– Ha tomado usted una sabia decisión -dijo él con una inclinación de cabeza-. Como dicen en mi tierra, entre todos lo haremos todo. Traducido pierde mucha gracia. Ahora cuénteme quién es Reinona.
Mientras él daba cuenta de la ensaladilla y el pan y pedía de postre una naranja, que mondó y se comió con tenedor y cuchillo para asombro y diversión de los clientes habituales, acostumbrados a llevarse la sopa a la boca con las manos, le conté lo del mensaje telefónico y lo que había averiguado llamando a la floristería.

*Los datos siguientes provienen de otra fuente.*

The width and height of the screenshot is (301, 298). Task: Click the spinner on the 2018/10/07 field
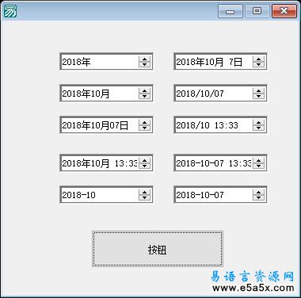click(258, 94)
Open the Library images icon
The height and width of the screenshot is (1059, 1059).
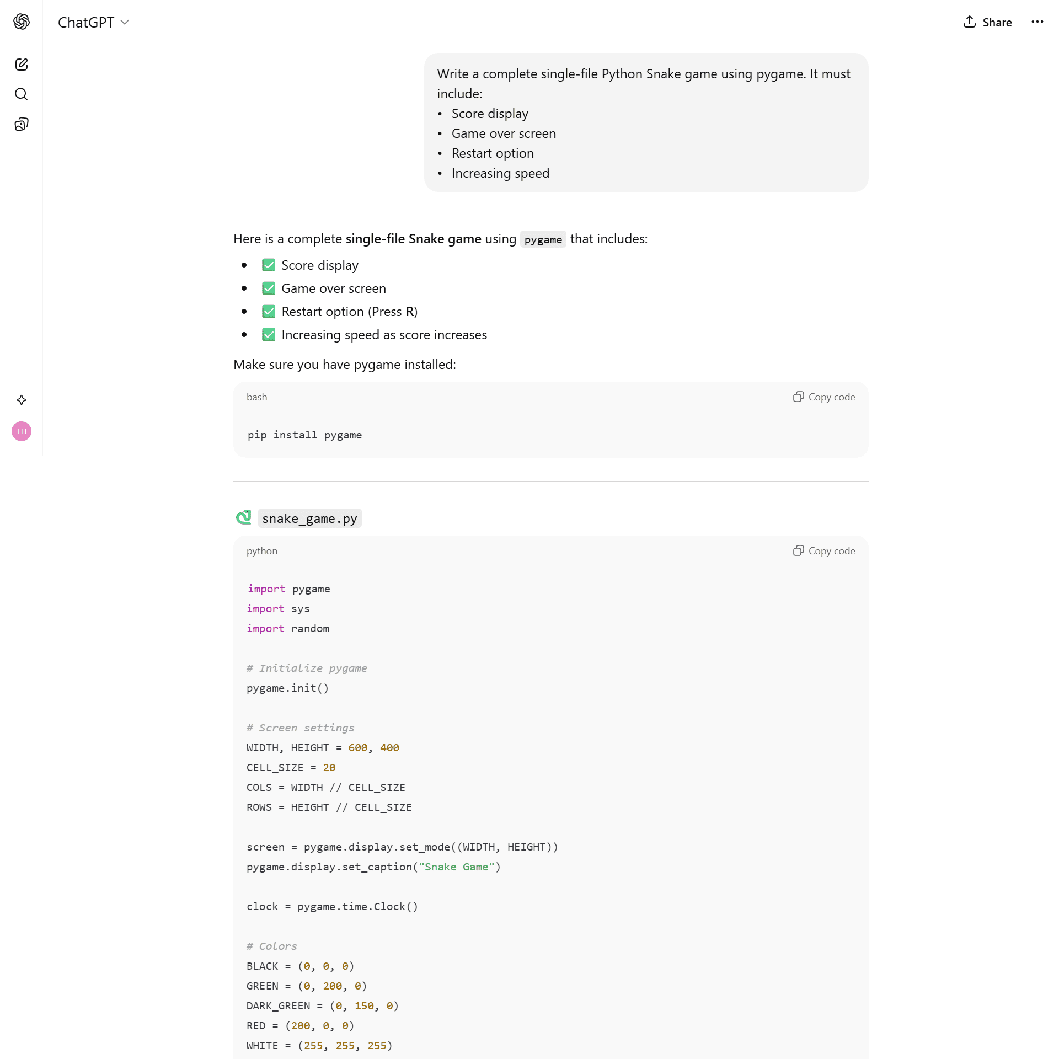pos(22,124)
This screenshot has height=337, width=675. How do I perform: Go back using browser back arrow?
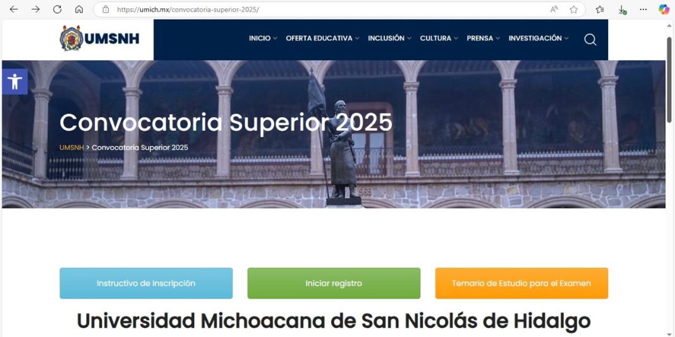coord(14,9)
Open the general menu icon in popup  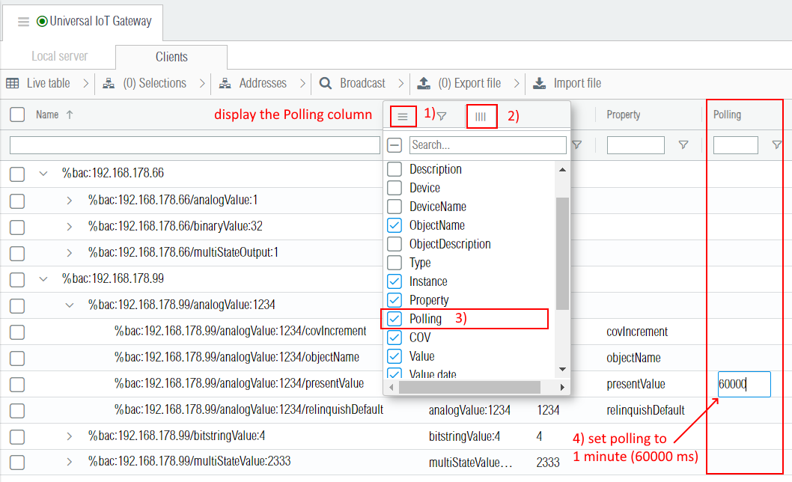[403, 116]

Cuando hubimos acabado, se limpió escrupulosamente los labios con la servilleta, la dobló, la dejó sobre la mesa y dijo:
– Todo esto está muy bien, pero hasta el momento sólo una cosa podemos sacar en claro: que Pardalot no asistirá a esa cena, que, siendo hoy martes de la semana, es esta misma noche.
– Pardalot -repuse- no asistirá, pero yo sí. Y seguramente también asistirá la persona que lo mató o lo hizo matar. Ya va siendo hora de que nos enfrentemos cara a cara. No hace falta decir que la empresa es arriesgada. ¿Puedo contar con su ayuda?
– No, señor -respondió.
– Entonces pague las consumiciones -dije yo.
Hice señas al camarero del bar para que trajera la cuenta (incluidas las llamadas telefónicas) y la pusiera discretamente ante las narices de Magnolio. Pagó él, salimos ambos y nos despedimos en la acera con toda suerte de reverencias y solemnidades.